4

I'm trying to create a system call handler, and I'm not sure how to store it.

I'm using the following typedef to store a (void *) pointer, which should receive the address of the function and an integer arg_no representing the number of arguments. Then, I create an array of this type.

typedef struct
{
  void *foo;
  int arg_no;
}td_sys_call_handler;

td_sys_call_handler ish[SYSCALL_HANDLER_NUM];

I'm trying to initialize the array in the following manner.

  ish[0].foo  = void     (*halt) (void);                  ish[0].arg_no  = 0;
  ish[1].foo  = void     (*exit) (int status) NO_RETURN;  ish[1].arg_no  = 1;
  ish[2].foo  = pid_t    (*exec) (const char *file);      ish[2].arg_no  = 1;
  ish[3].foo  = int      (*wait) (pid_t);                 ish[3].arg_no  = 1;
  ish[4].foo  = bool     (*create) (const char *file, unsigned initial_size);
                                                          ish[4].arg_no  = 2;
  ish[5].foo  = bool     (*remove) (const char *file);    ish[5].arg_no  = 1;
  ish[6].foo  = int      (*open) (const char *file);      ish[6].arg_no  = 1;
  ish[7].foo  = int      (*filesize) (int fd);            ish[7].arg_no  = 1;
  ish[8].foo  = int      (*read) (int fd, void *buffer, unsigned length);
                                                          ish[8].arg_no  = 3;
  ish[9].foo  = int      (*write) (int fd, const void *buffer, unsigned length);
                                                          ish[9].arg_no  = 3;
  ish[10].foo = void     (*seek) (int fd, unsigned position);
                                                          ish[10].arg_no = 2;
  ish[11].foo = unsigned (*tell) (int fd);                ish[11].arg_no = 1;

But all the assignments from the function pointer to the void pointer produce the following error:

../../userprog/syscall.c: In function ‘syscall_init’:
../../userprog/syscall.c:76:17: error: expected expression before ‘void’
../../userprog/syscall.c:77:17: error: expected expression before ‘void’
../../userprog/syscall.c:78:17: error: expected expression before ‘pid_t’
../../userprog/syscall.c:79:17: error: expected expression before ‘int’
../../userprog/syscall.c:80:17: error: expected expression before ‘_Bool’
../../userprog/syscall.c:82:17: error: expected expression before ‘_Bool’
../../userprog/syscall.c:83:17: error: expected expression before ‘int’
../../userprog/syscall.c:84:17: error: expected expression before ‘int’
../../userprog/syscall.c:85:17: error: expected expression before ‘int’
../../userprog/syscall.c:87:17: error: expected expression before ‘int’
../../userprog/syscall.c:89:17: error: expected expression before ‘void’
../../userprog/syscall.c:91:17: error: expected expression before ‘unsigned’

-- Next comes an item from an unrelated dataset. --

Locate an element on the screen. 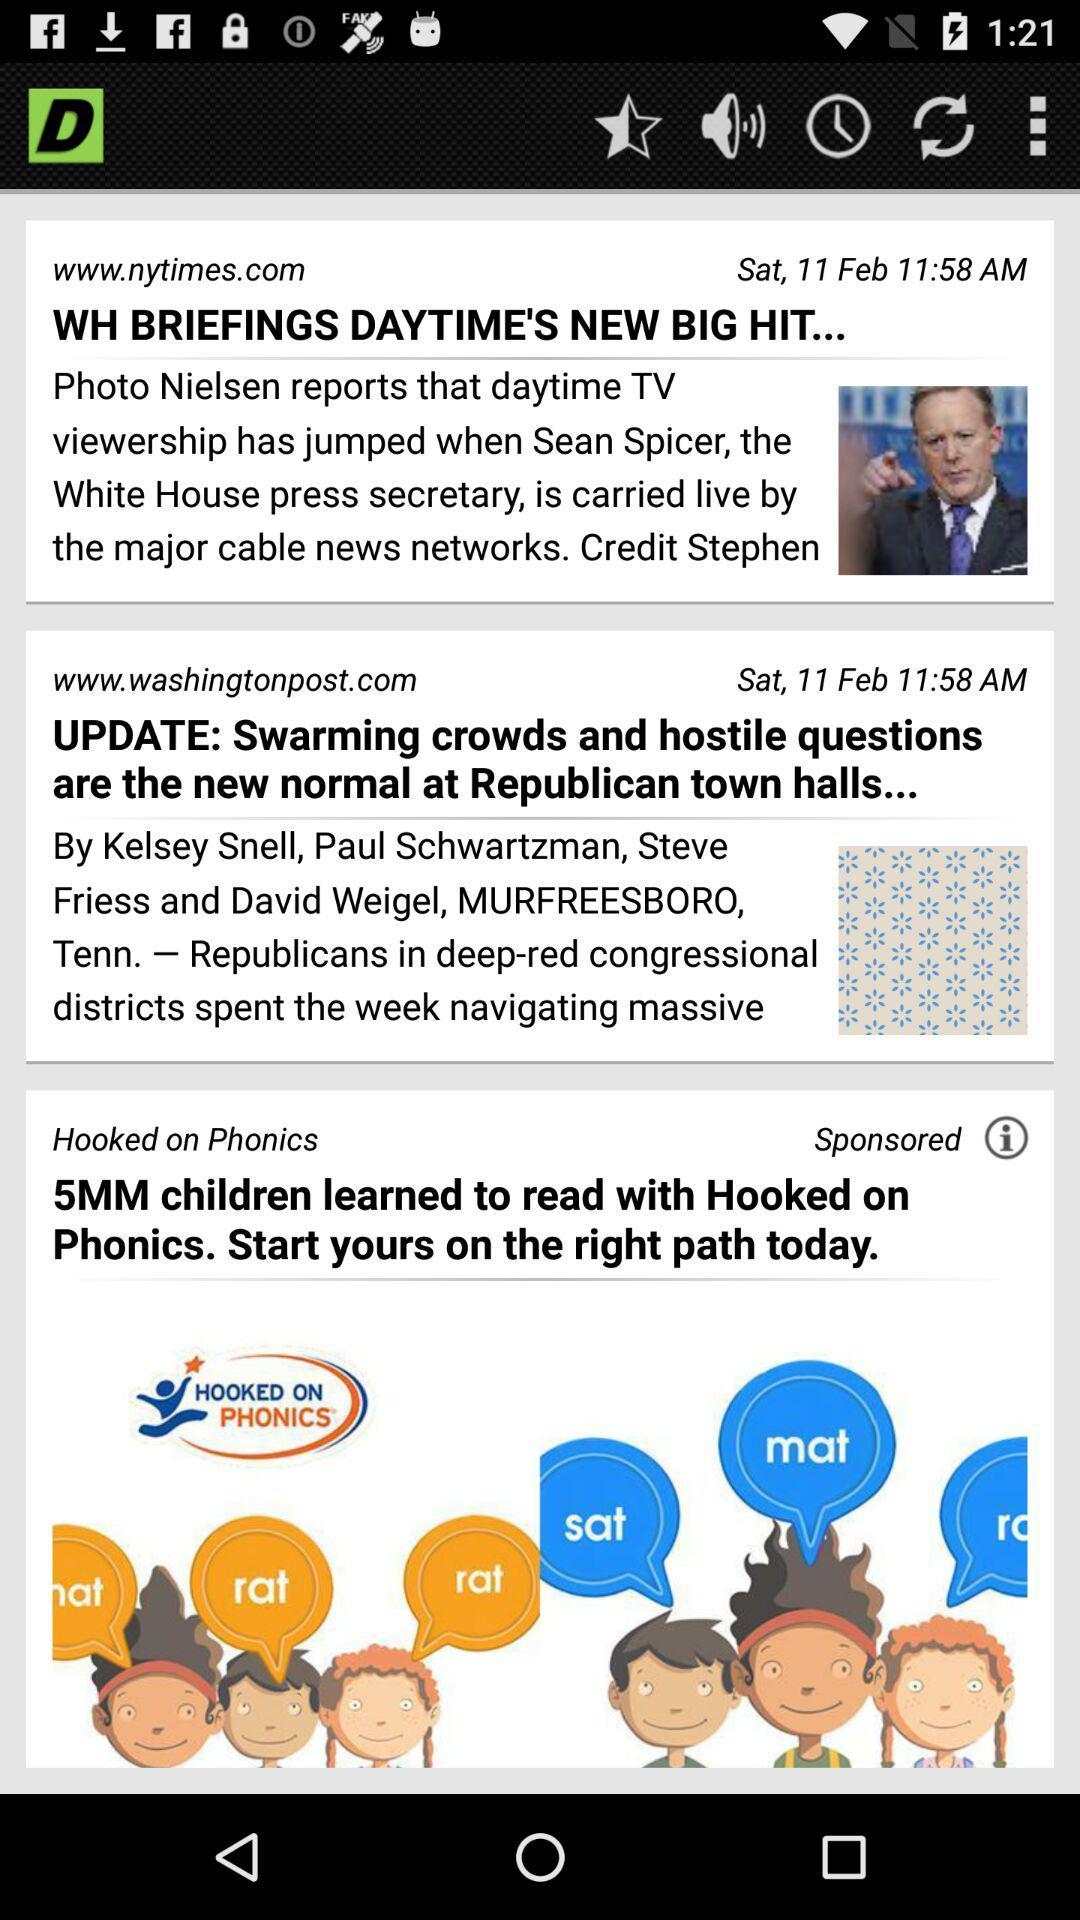 This screenshot has width=1080, height=1920. the by kelsey snell icon is located at coordinates (437, 928).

I was under the impression that void* is the only instance of polymorphism in the language and that it can point to anything. However, it appears that I'm wrong.

So which is the type of the pointer which can store the address of any function type?

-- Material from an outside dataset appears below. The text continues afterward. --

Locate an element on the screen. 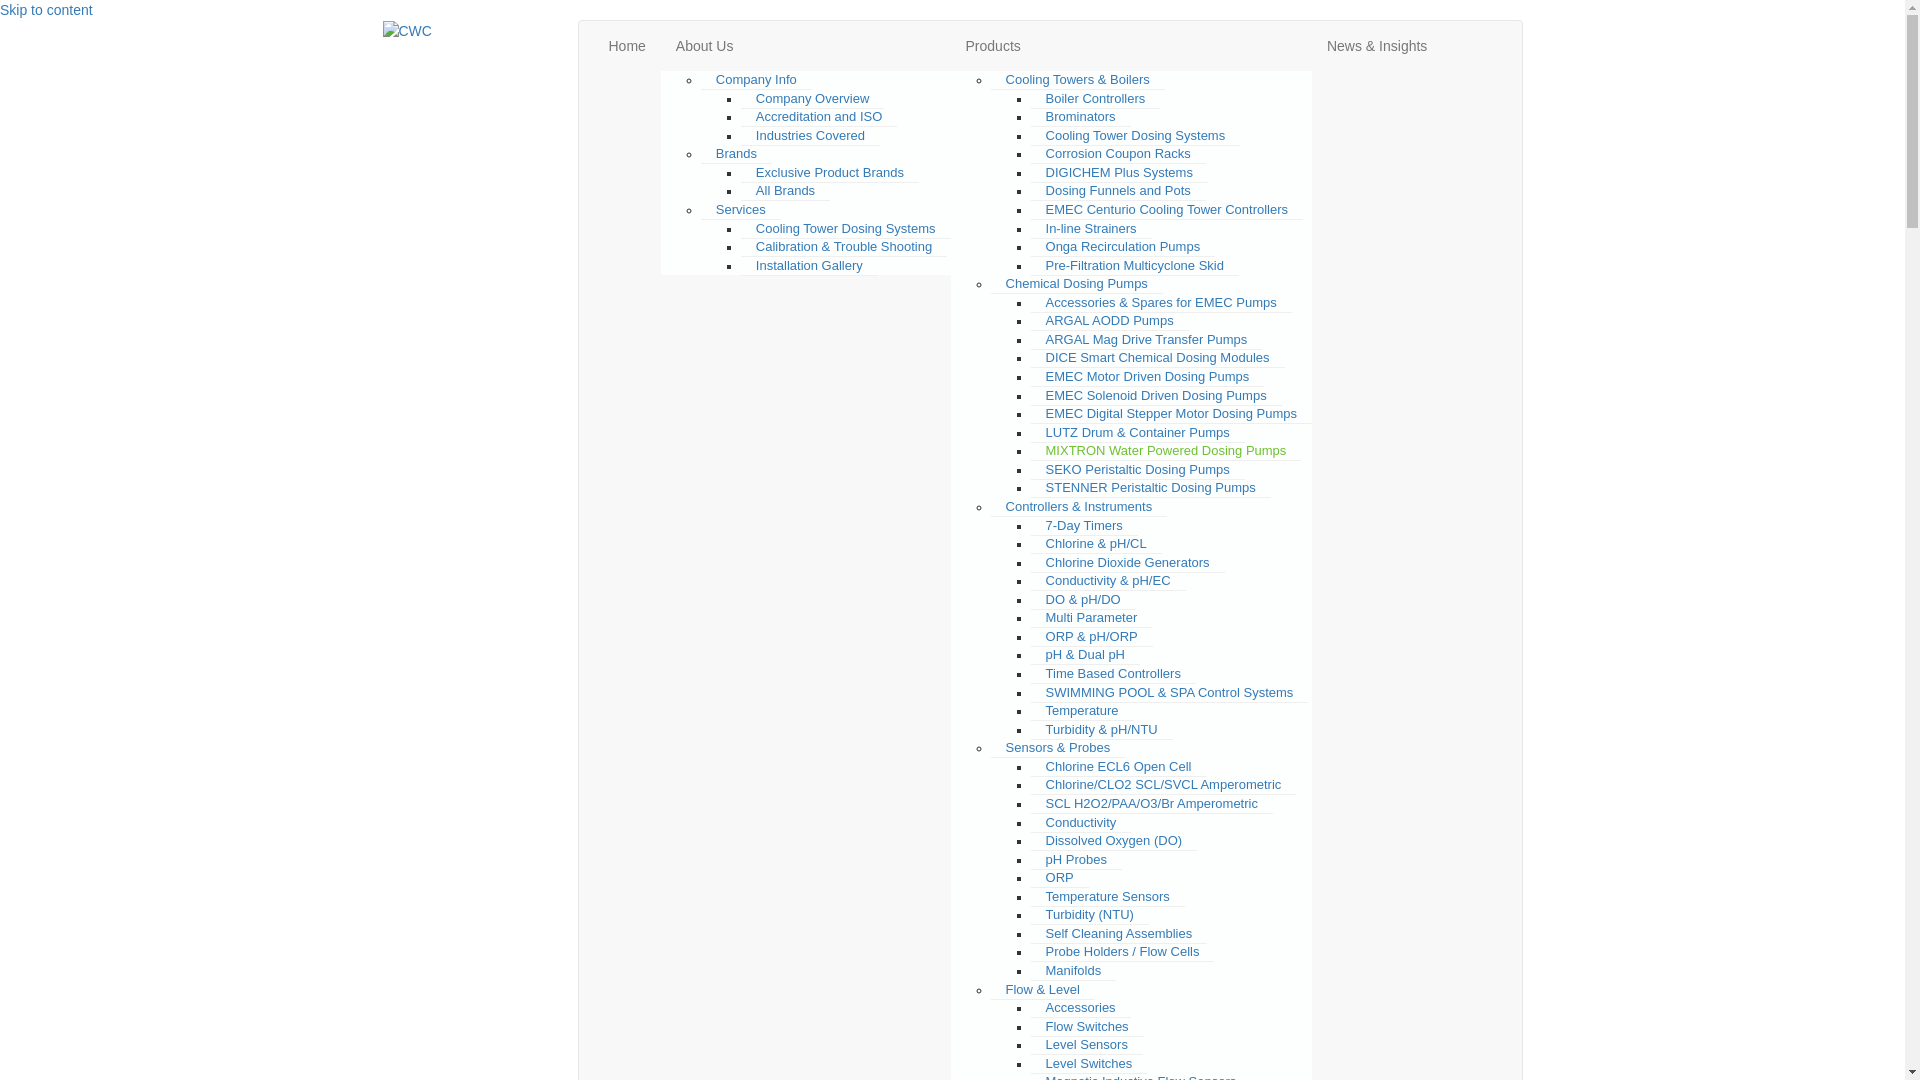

Also, can you give me a good reference about C polymorphism? I've looked in many books but as far as I've seen the polymorphism chapter is very thin.

Thank you.

bsky
  • 19,326
  • 49
  • 155
  • 270

6 Answers6

7

Yes, you are wrong.

void * pointers can point at any kind of data, but in C code (functions) are not data.

It's not valid to even cast between void * and function pointers: even though on most contemporary computers it will work as expected, the language does not guarantee that.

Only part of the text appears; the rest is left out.